Work item:
The answer is to be the lines below that lie between the line holding "Click the CHANNELS:HISTORY permission badge" and the line holding "Instruction: Click the", inclusive, transcribed exactly and free of pictures.

Dataset entries
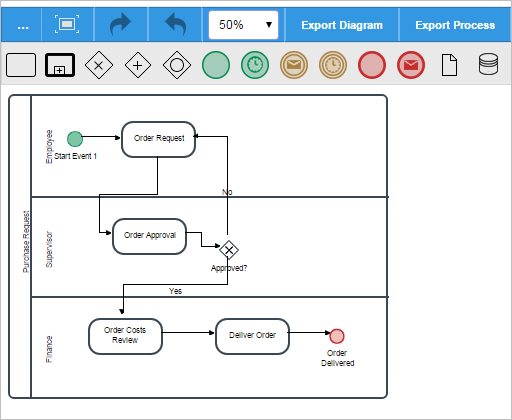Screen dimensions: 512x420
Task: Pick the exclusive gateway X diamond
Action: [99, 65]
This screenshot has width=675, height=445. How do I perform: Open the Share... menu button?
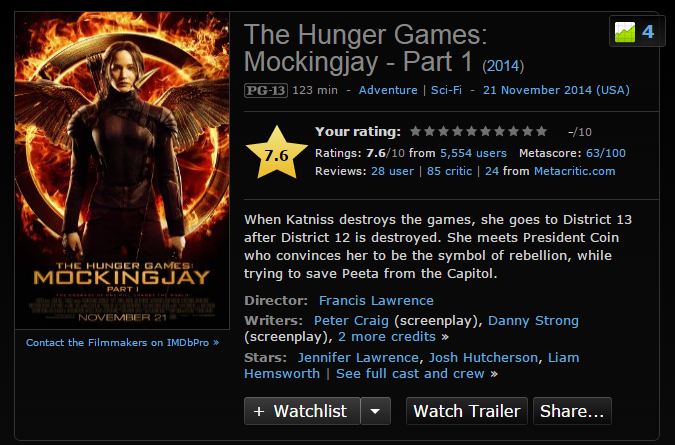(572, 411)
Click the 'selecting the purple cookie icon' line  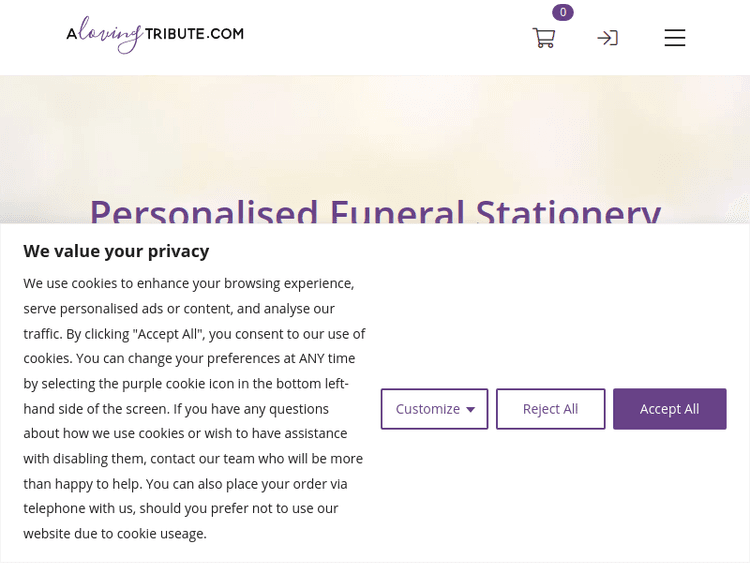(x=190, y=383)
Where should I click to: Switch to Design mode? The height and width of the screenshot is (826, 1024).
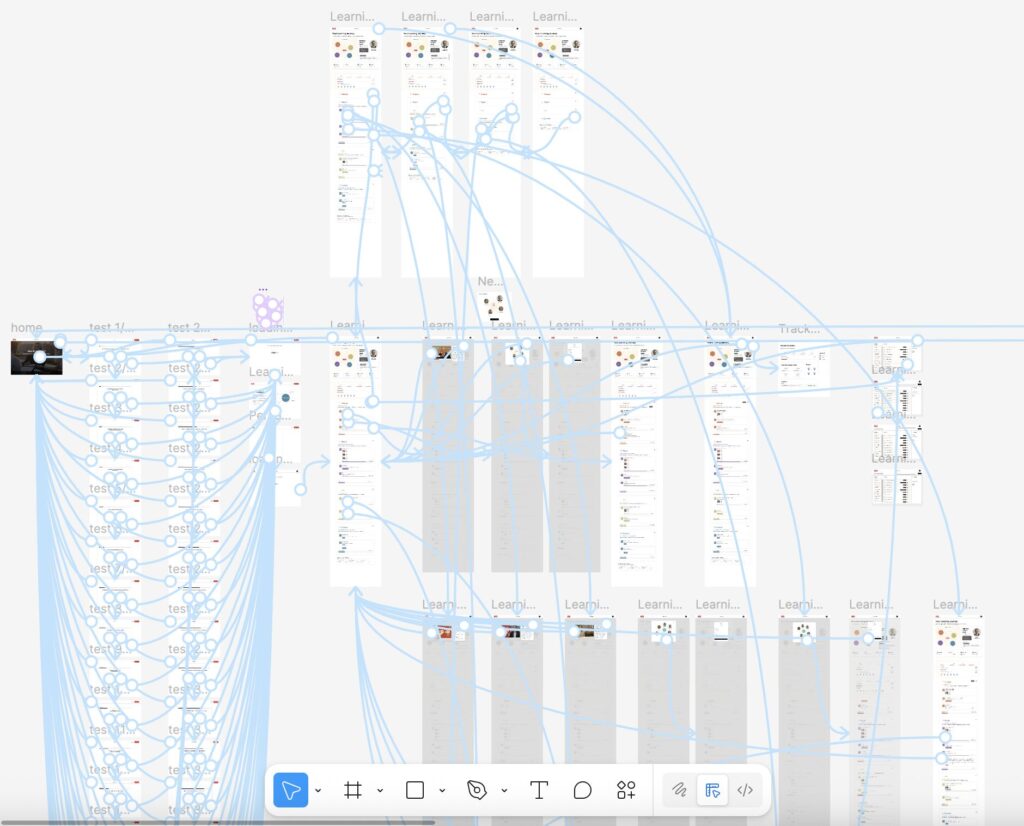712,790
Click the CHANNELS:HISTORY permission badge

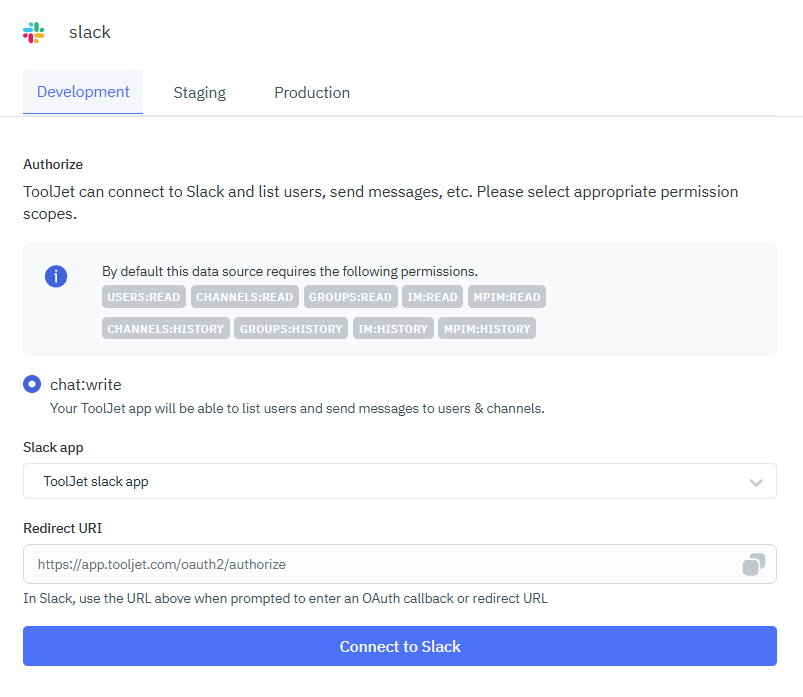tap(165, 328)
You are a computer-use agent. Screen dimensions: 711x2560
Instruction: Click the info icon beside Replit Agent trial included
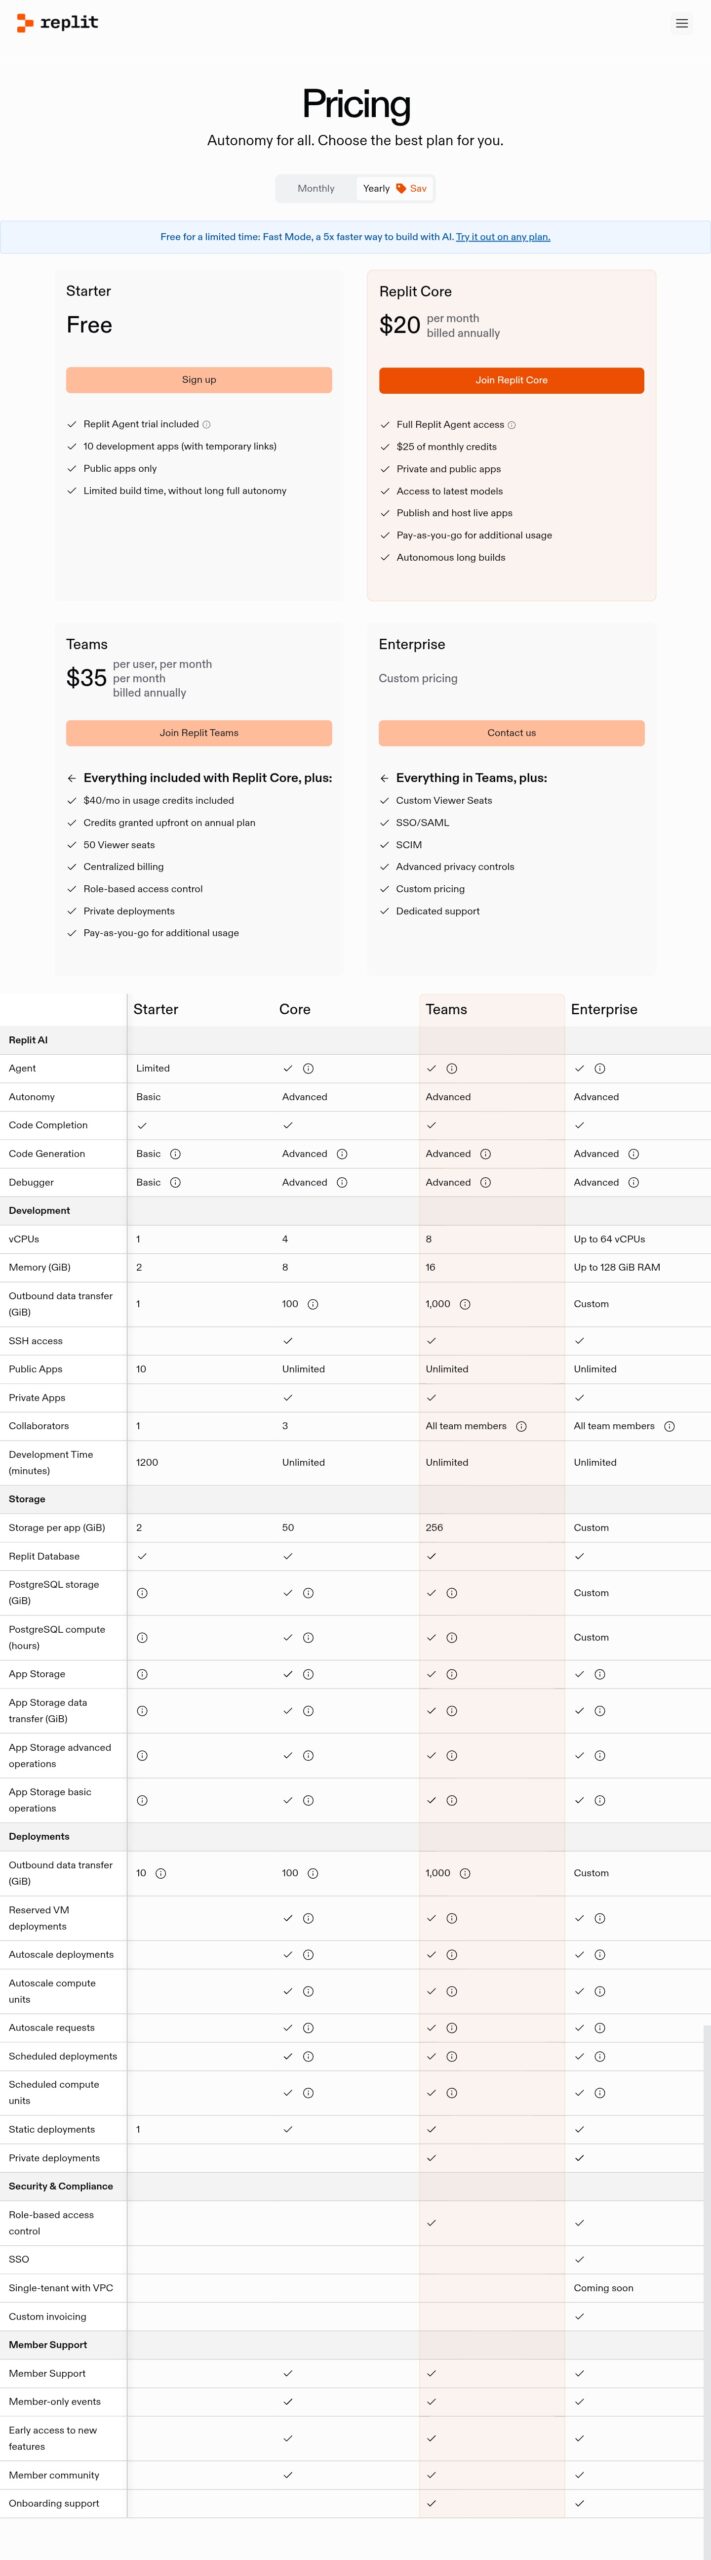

==

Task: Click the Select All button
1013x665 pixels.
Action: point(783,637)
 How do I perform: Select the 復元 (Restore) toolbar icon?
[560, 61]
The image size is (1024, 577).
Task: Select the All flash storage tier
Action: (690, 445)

Reply to the task:
Click the CHANNELS:HISTORY permission badge

tap(165, 328)
You are a computer-use agent. Screen dimensions: 711x2560
Instruction: Click the info icon beside Replit Agent trial included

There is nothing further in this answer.